1973 WWII board wargame

1st edition box cover, 1973

Overlord, subtitled "The Normandy Invasion", is a board wargame published by Conflict Games in 1973 that simulates the Normandy landings and the subsequent attempt by the Germans to prevent the Allies from breaking out of Normandy during World War II.

==Background==
On 6 June 1944, Allied forces landed on Normandy beaches and began a month-long struggle to force their way out of Normandy and begin the march to Germany.

==Description==
Overlord is a two-player wargame in which one player controls Allied invaders, and the other player controls German defenders. The game covers the period of 6 June to 28 August in 28 turns.

===Components===
The game box contains:
- 20" x 23" paper hex grid map scaled at 5 km (3 mi) per hex
- 304 die-cut counters
- 4-page rulebook
- errata sheet
- various charts and player aids

===Gameplay===
The game uses a simple alternating "I Go, You Go" system of movement and combat:
1. German Movement
2. German Combat
3. Allied Movement
4. Allied Combat
The Allied player has a given number of air points, which can be used each turn to aid attacks. Any unused air points can be used to make road travel more costly for German units. The Allies can also use naval bombardment to either aid in attacks or in defense within a certain distance of the beachhead.

===Victory conditions===
The Allies must exit nine divisions from the east side of the board by the end of Turn 28 to win. The Germans win by preventing this.

==Publication history==
Inspired by game designer Richard Berg, game store owner John Hill turned to game designing in the early 1970s, and one of his first games was Overlord, published by Hill's company Conflict Games in 1973.

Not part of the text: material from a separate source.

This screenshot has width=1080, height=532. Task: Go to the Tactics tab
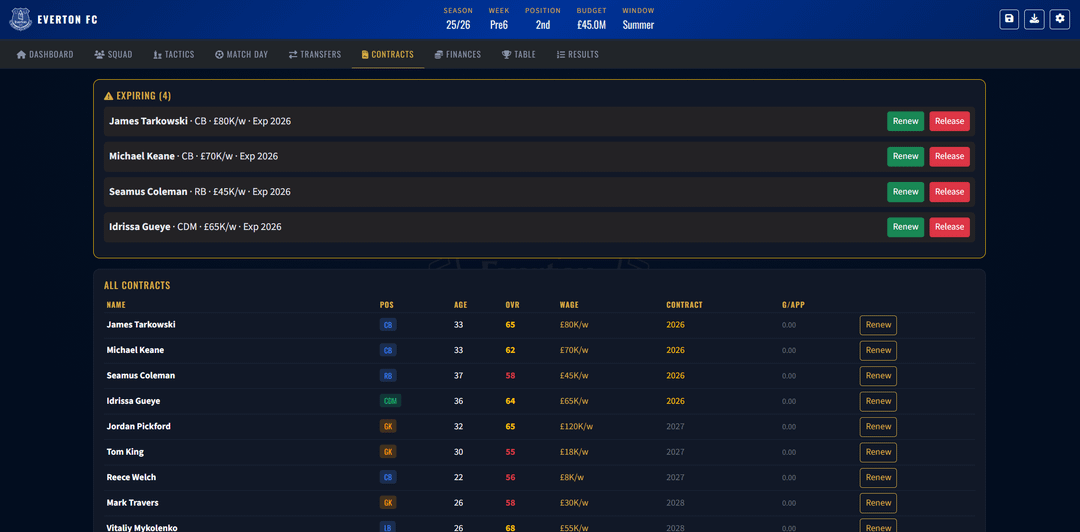coord(173,54)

In a 1976 poll conducted by Simulations Publications Inc. to determine the most popular wargame in North America, Overlord placed 109th out of 202 games.

Conflict Games published a second edition with new box art in 1977. Diseños Orbitales published a Spanish language edition titled Día D: Operación Overlord in 1992.

==Reception==
In the December 1974 issue of Airfix Magazine, Bruce Quarrie was generally impressed with the game, saying, "One attractive feature of Conflict games, especially for newcomers to board wargaming, is the simplicity of their rules, and this [game] is no exception, even though naval gunfire support and air power are taken into account as well as action on the ground."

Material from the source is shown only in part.